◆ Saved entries
────────────────

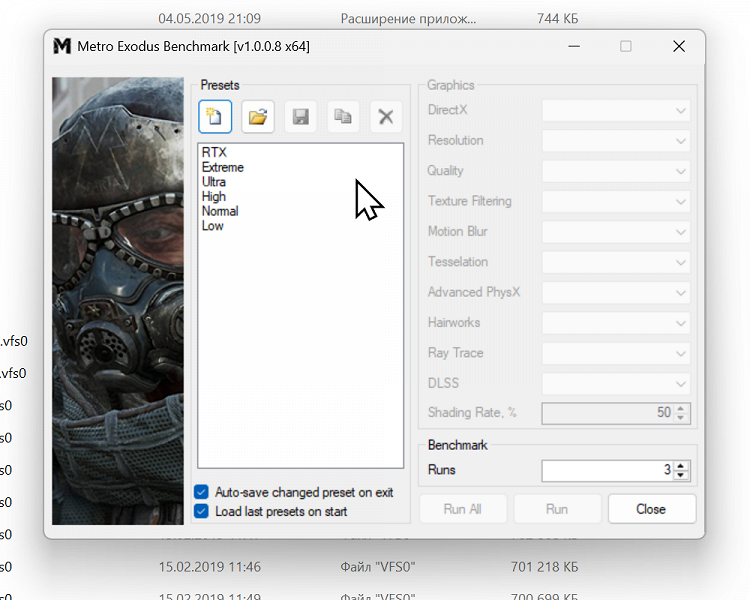
Task: Select the RTX preset
Action: (214, 153)
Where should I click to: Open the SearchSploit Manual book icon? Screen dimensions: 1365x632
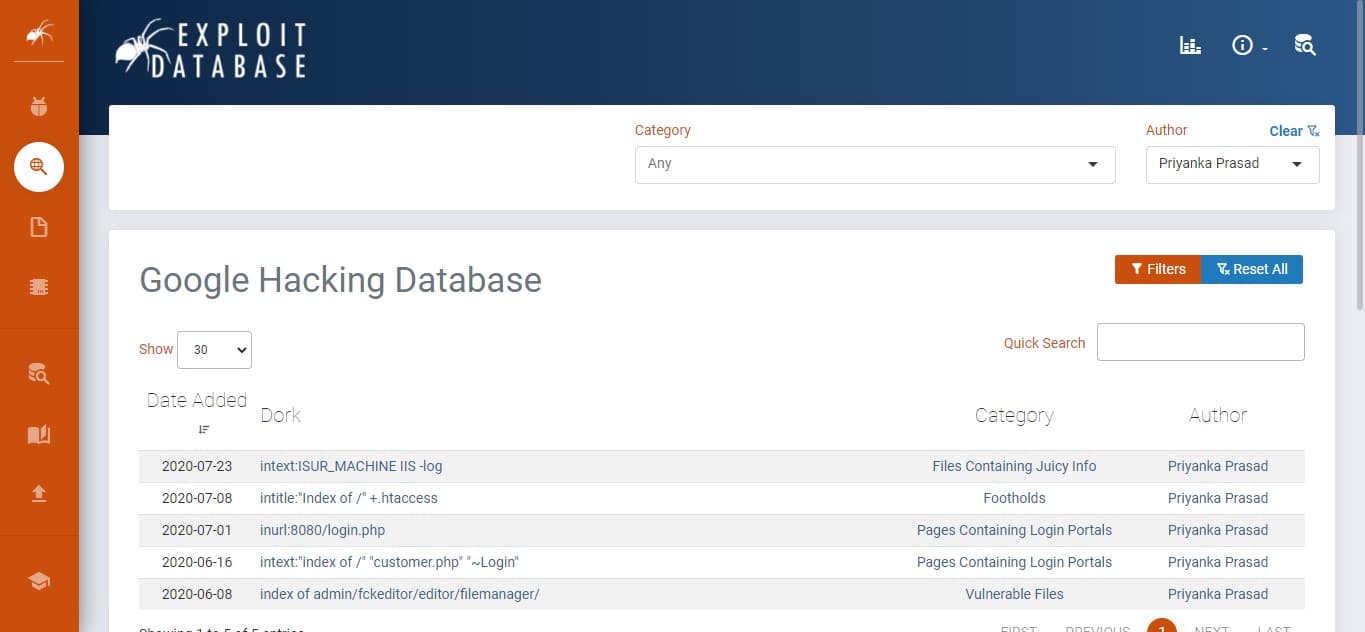pyautogui.click(x=39, y=434)
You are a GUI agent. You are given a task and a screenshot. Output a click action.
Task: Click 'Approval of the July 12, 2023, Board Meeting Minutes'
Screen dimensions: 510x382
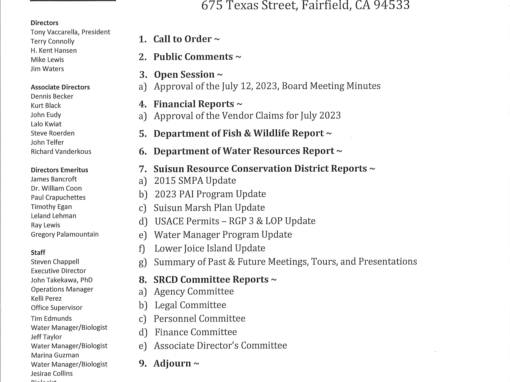pyautogui.click(x=267, y=86)
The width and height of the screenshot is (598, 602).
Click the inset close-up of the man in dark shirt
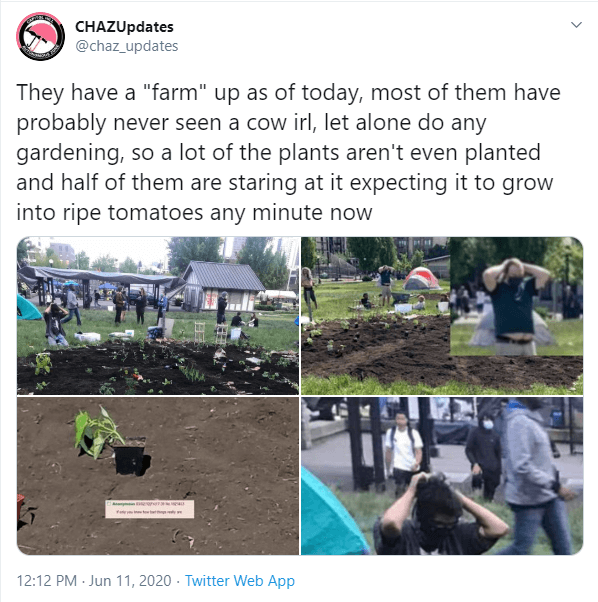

────────────────

◆ Work to be completed
Of the lines in the data, report each one containing the string "screenshot".

◆ Solution for this exercise
You are a GUI agent. You are given a task and a screenshot. Output a click action.
The width and height of the screenshot is (598, 602).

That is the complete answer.